DATA PROVIDED section start
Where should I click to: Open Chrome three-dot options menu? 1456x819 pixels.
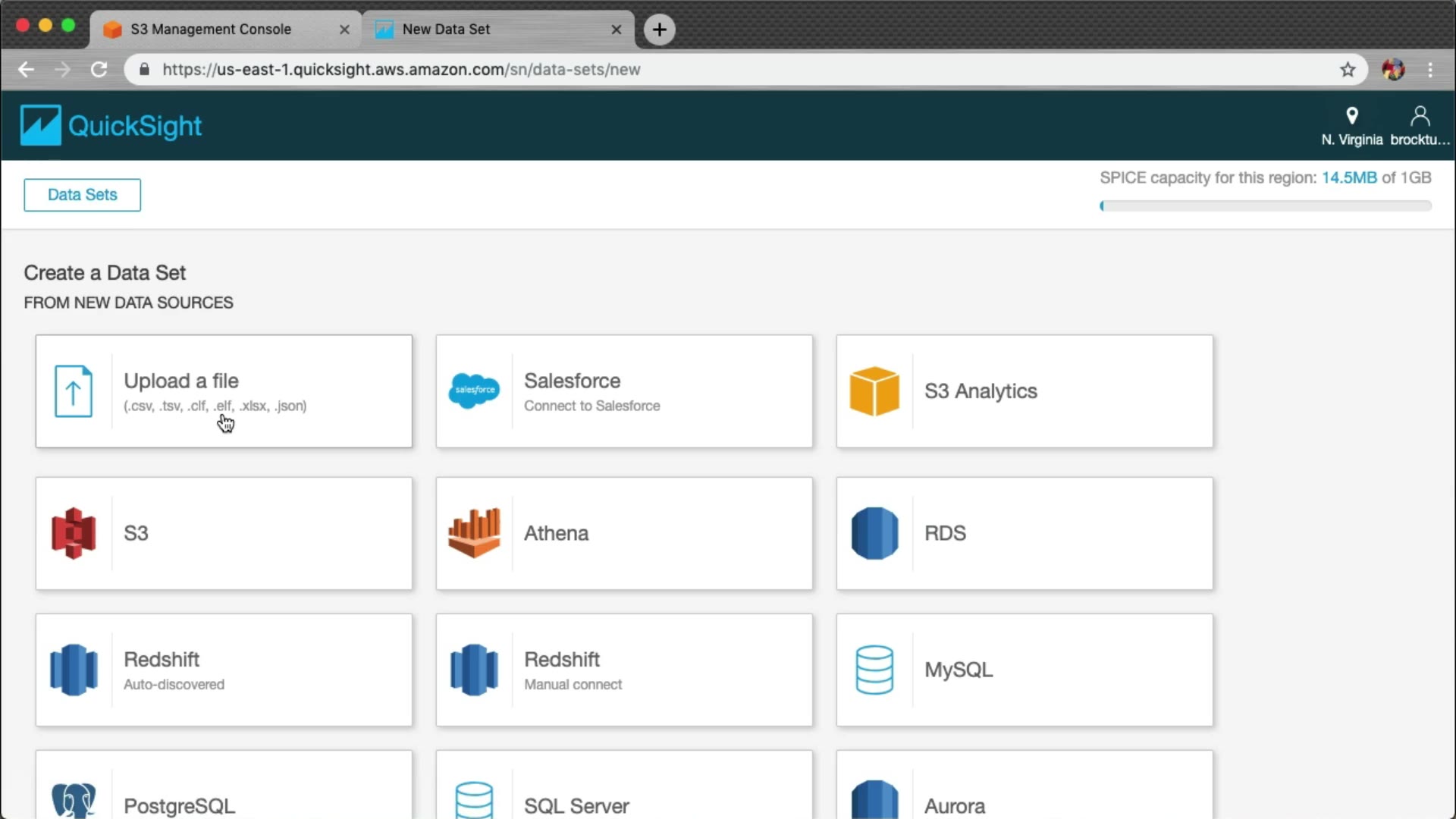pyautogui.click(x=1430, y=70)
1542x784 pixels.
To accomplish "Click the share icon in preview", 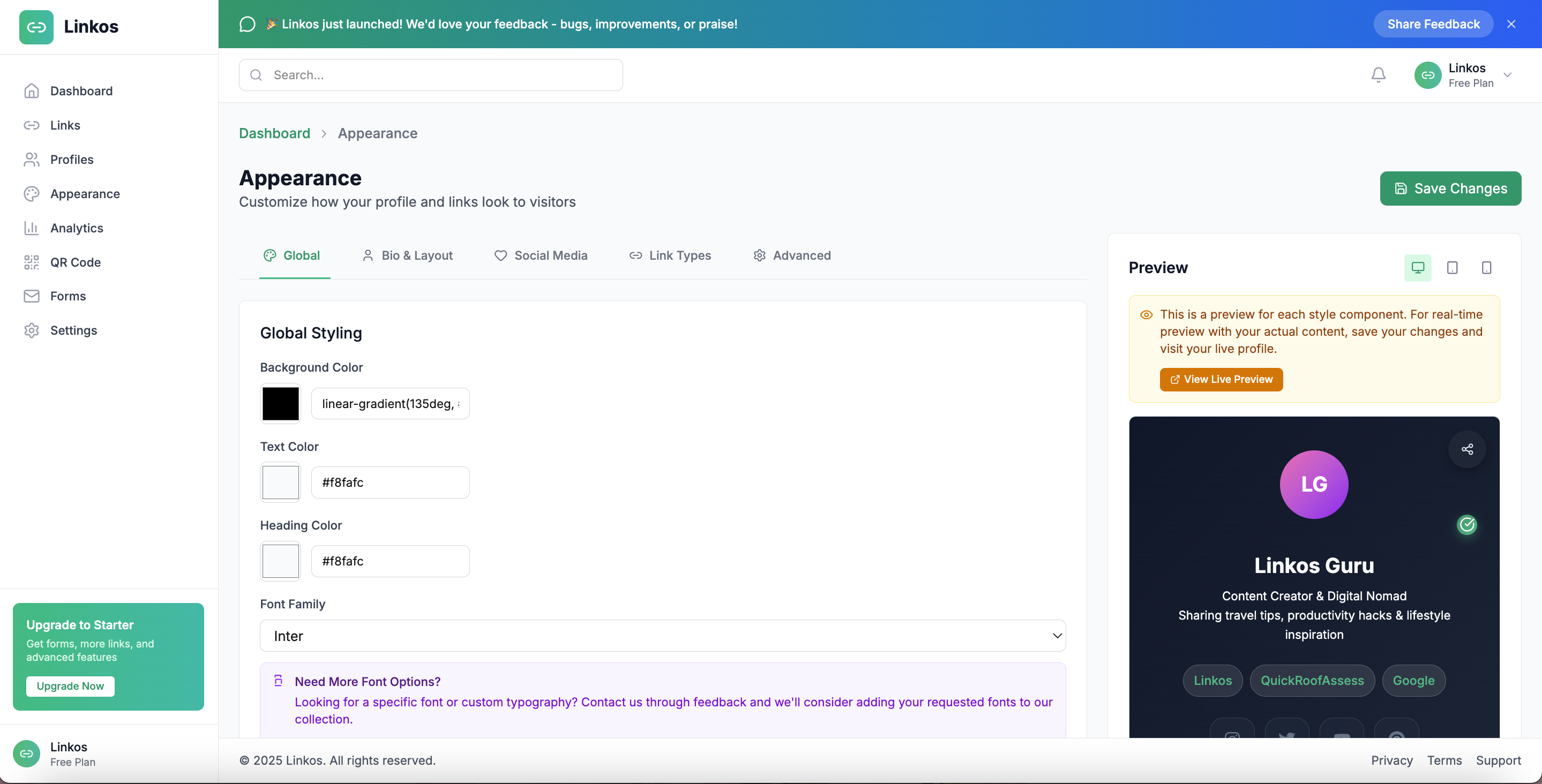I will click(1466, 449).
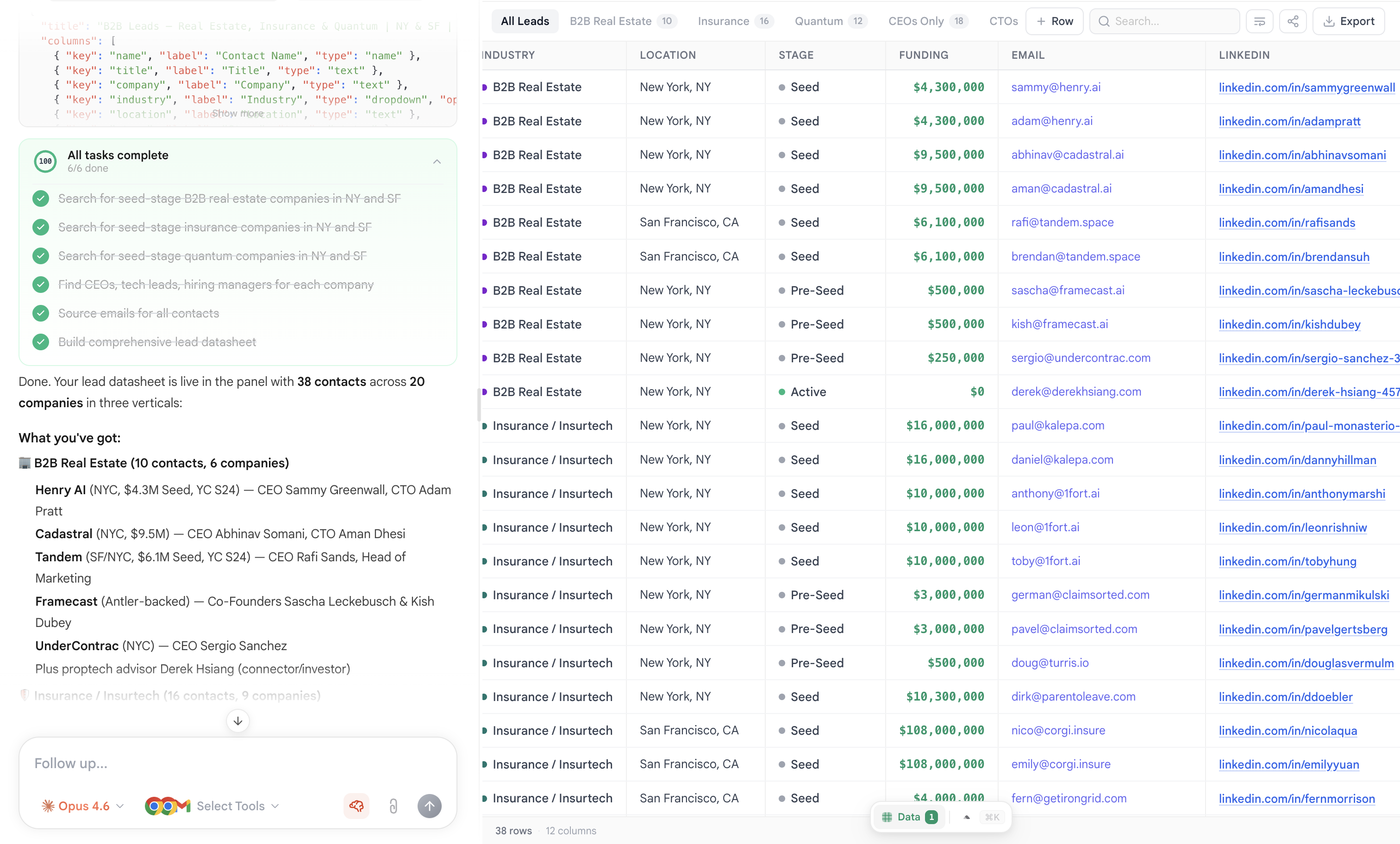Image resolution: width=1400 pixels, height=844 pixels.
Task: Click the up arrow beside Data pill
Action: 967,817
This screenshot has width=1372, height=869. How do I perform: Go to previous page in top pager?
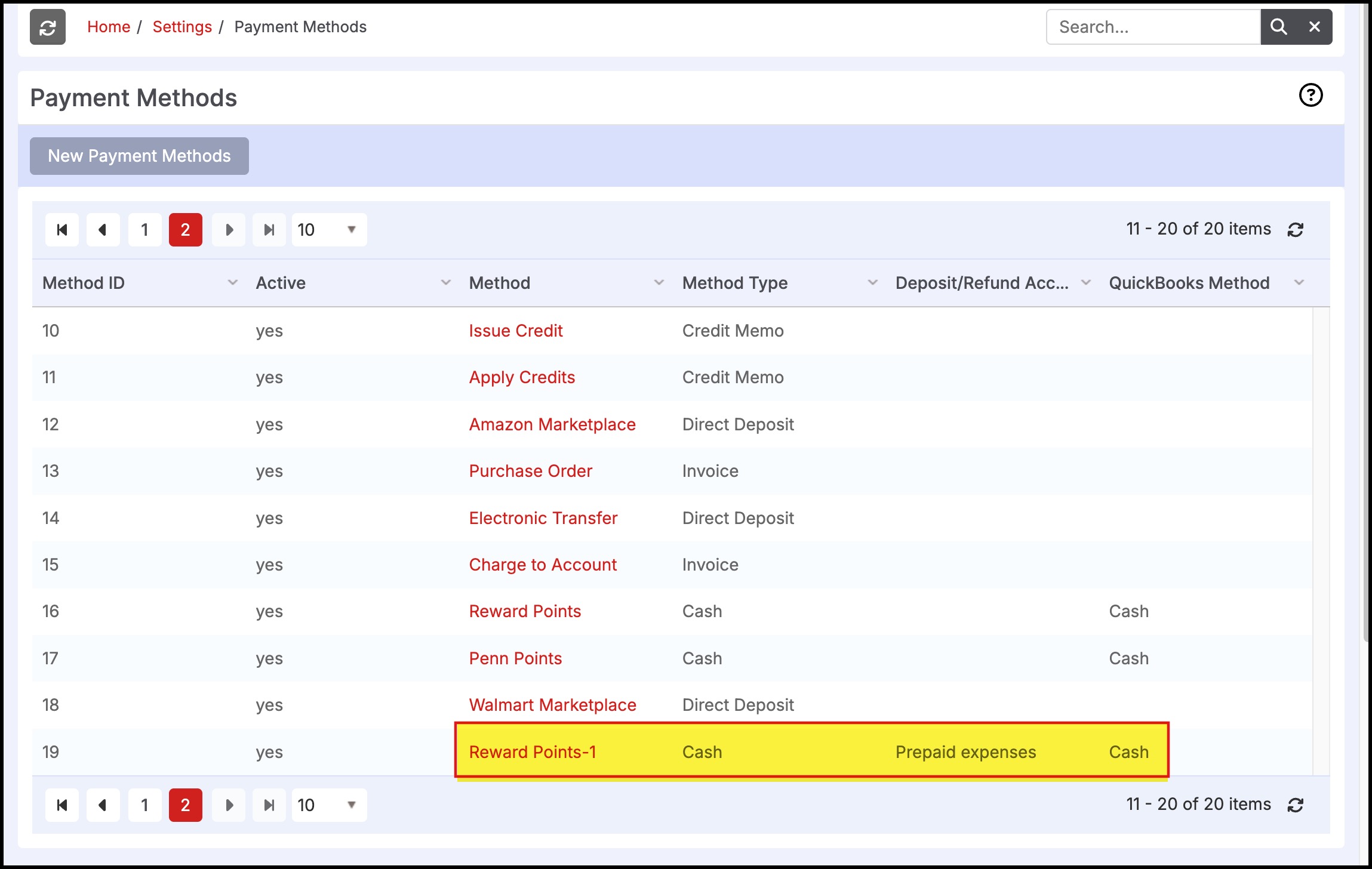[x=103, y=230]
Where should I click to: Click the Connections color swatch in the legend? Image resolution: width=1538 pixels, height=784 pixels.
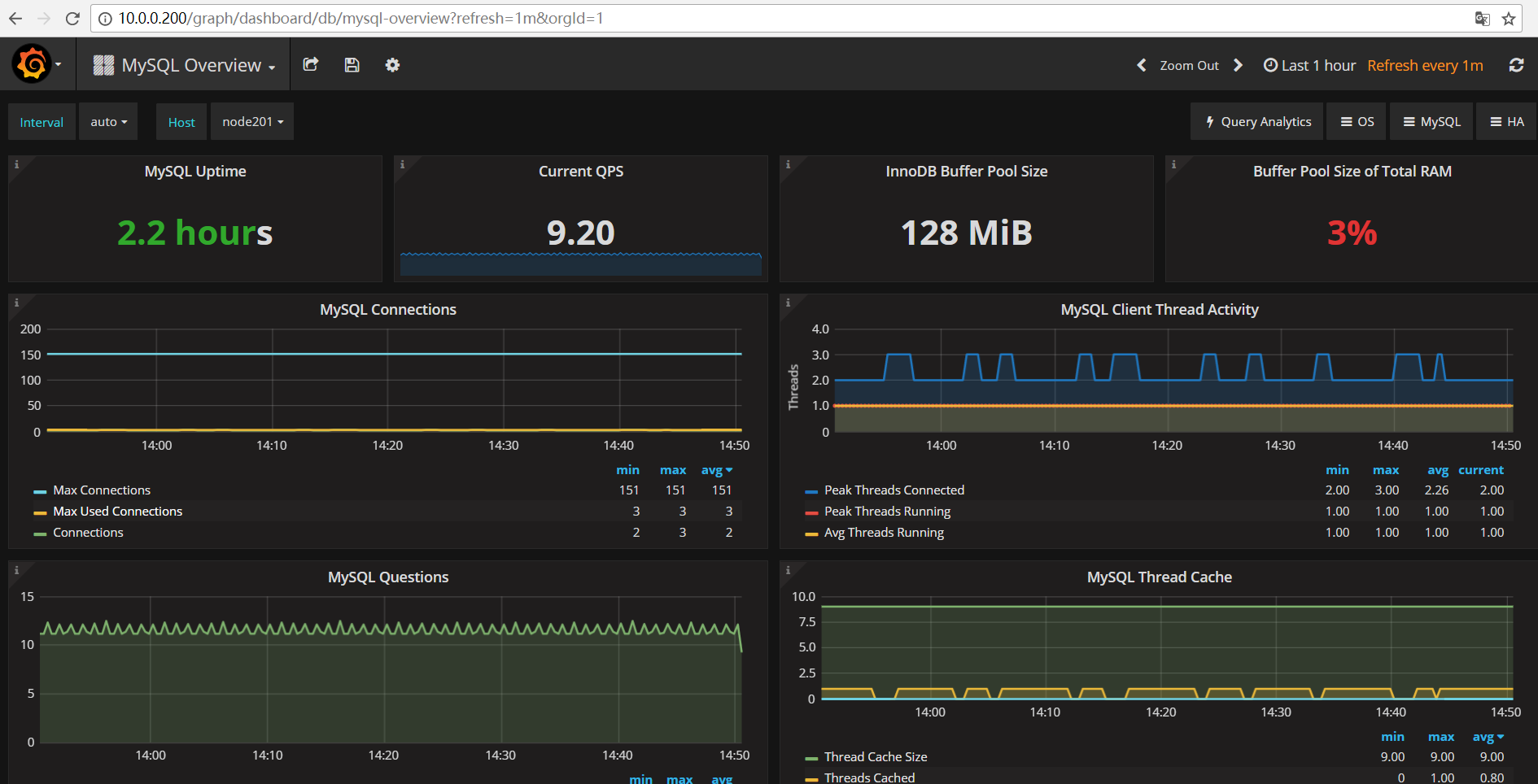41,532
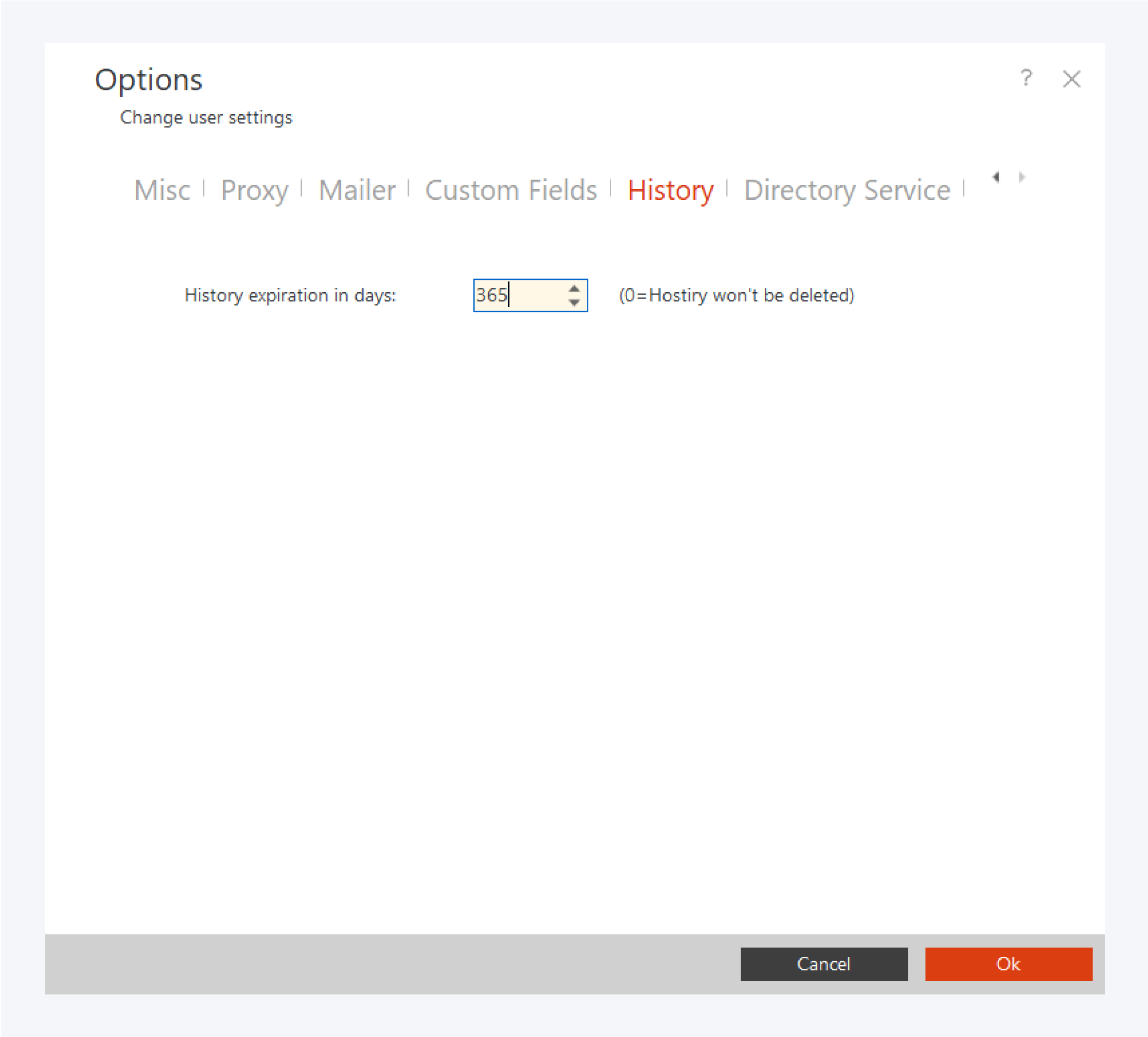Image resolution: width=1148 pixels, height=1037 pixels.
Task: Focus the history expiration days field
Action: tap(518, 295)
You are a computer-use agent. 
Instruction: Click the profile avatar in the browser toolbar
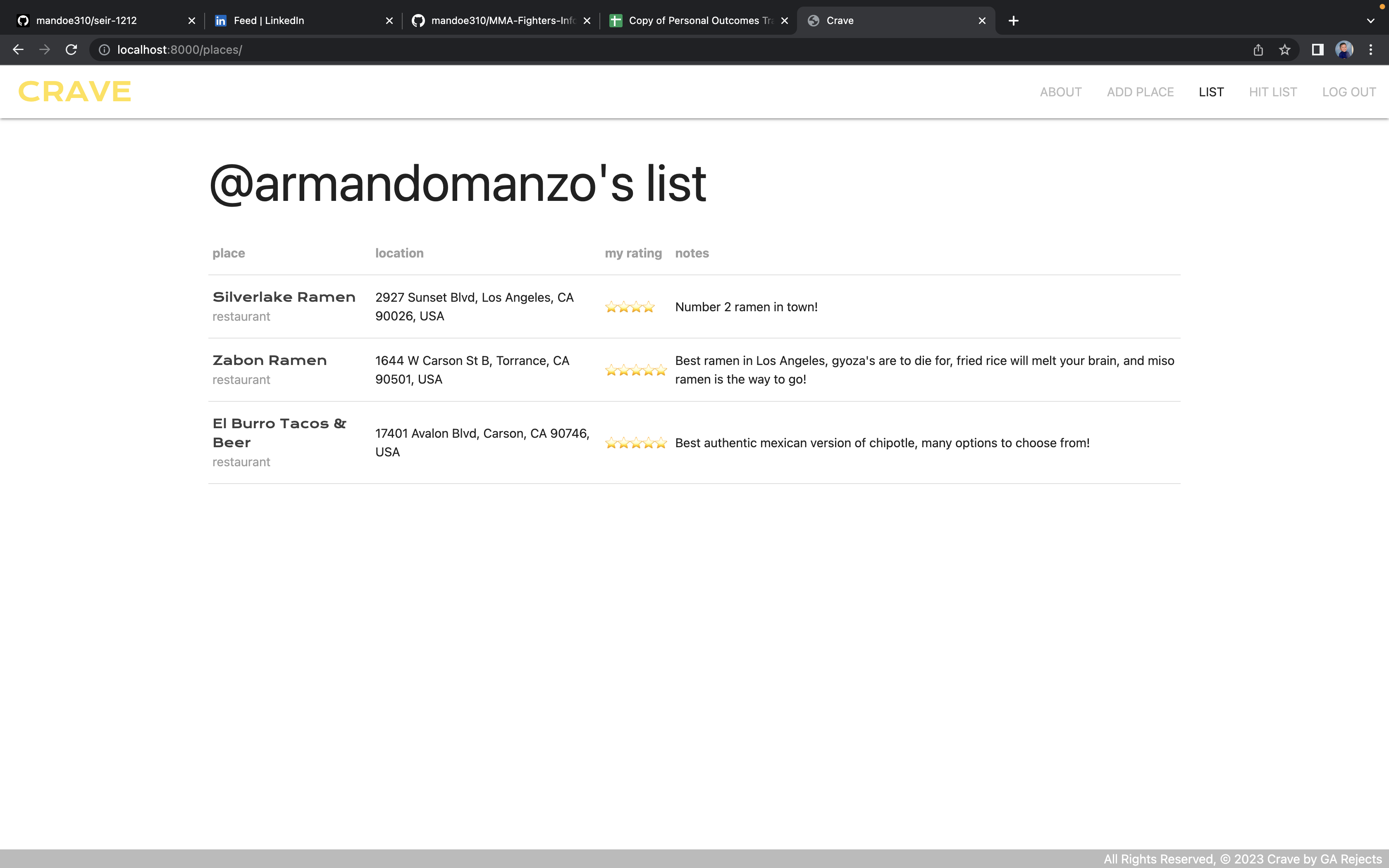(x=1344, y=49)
DATA PROVIDED section end
TASK ITEM → Your task is to reproduce exactly the lines running from the line that contains "Instruction: Click the" to the end of the records, pictures excluded.

EXPECTED ANSWER →
Instruction: Click the profile avatar in the browser toolbar
(x=1344, y=49)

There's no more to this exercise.